If you find your mood changes with the seasons, you may be one of many that experience Seasonal Affective Disorder (SAD). SAD, also known as winter depression or winter blues, can be triggered by the lack of sunlight in winter and is typically characterised by experiencing a low mood during the colder months. The lack of sunlight can affect the circadian rhythms – the levels of melatonin and serotonin in the part of the brain that controls mood, sleep and appetite.
How to help beat symptoms of SAD:
Light therapy works by aiming to replace the missing daylight by using a bright light that mimics outdoor natural light and daily exposure may help to reduce symptoms of SAD. There are two different types of light therapy; a light box – which delivers light up to ten times the intensity of the average household bulb, whilst filtering out harmful UV rays, or a dawn simulator – a device that acts as an alarm clock, but rather than waking you abruptly with music or beeping, it produces light gradually like a rising sun.
Regular exercise can boost serotonin and endorphins, chemicals in the brain that boost your mood. It can also improve sleep and self-esteem, which are also considered symptoms of SAD. It is suggested that rhythmic exercise is the most beneficial, such as walking, running or swimming – particularly if you are able to exercise outside in natural daylight (although swimming may be a little chilly!)
Eat a balanced diet
Symptoms of SAD can increase cravings of sugary foods and simple carbohydrates such as pasta and white bread, however resisting these cravings and eating a balanced diet of fresh fruit and vegetables can help boost energy and reduce mood swings. Complex carbs such as oats, wholegrain bread, brown rice and bananas can also help to increase serotonin levels, as well as foods rich in omega-3 fats such as oily fish, walnuts, soybeans and flaxseeds.

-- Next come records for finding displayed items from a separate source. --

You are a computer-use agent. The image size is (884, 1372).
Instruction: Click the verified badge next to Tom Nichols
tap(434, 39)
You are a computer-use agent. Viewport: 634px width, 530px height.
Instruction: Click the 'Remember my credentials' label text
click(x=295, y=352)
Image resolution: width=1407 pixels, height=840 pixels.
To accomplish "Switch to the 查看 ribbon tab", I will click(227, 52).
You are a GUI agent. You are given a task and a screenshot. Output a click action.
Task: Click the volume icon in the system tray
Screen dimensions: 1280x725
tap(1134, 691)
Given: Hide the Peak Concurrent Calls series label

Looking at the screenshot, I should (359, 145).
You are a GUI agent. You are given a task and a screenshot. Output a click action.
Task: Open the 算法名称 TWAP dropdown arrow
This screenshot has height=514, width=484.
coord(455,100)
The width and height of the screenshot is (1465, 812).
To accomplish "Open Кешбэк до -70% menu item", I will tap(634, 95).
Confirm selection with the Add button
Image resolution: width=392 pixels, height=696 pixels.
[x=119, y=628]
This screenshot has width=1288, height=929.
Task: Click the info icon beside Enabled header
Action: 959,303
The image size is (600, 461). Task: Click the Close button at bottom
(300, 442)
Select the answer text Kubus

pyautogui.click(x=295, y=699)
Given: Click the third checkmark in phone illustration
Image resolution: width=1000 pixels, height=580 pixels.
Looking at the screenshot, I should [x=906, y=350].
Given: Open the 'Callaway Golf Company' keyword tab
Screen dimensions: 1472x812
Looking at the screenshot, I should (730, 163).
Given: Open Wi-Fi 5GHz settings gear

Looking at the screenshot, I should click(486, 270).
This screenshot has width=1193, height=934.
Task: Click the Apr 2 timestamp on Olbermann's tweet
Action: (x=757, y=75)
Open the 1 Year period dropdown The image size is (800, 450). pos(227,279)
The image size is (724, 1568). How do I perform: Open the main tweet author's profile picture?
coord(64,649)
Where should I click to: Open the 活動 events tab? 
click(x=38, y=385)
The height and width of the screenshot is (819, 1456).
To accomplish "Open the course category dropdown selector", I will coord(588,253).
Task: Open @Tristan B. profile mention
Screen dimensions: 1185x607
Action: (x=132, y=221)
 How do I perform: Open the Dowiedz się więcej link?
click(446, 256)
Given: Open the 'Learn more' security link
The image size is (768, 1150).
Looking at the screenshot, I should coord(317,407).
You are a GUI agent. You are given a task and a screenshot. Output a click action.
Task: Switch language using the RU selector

As natural sunlight is significantly reduced in the winter, it is important to get as much as possible when the sun does come out. Wrapping up warm and getting out for a walk can improve serotonin levels and boost your mood, and is most effective around midday when the sun is brightest.
Stick to a schedule
Trouble sleeping at night and getting up in the morning are common symptoms of SAD, and ensuring you keep to a schedule by going to sleep and waking up at the same time everyday can help alleviate these symptoms. Keeping a schedule will also help with consistent light exposure, as well as eating at regular intervals.
Get more vitamin D
Research found that low levels of vitamin D have been linked to Seasonal Affective Disorder, and supplementing with vitamin D may improve symptoms. Supplementing with this vitamin during the winter months can have other benefits such as boosting the immune system as well as contributing to normal bone, heart and muscle function, as our bodies are not able to get enough vitamin D through sunlight alone during these months.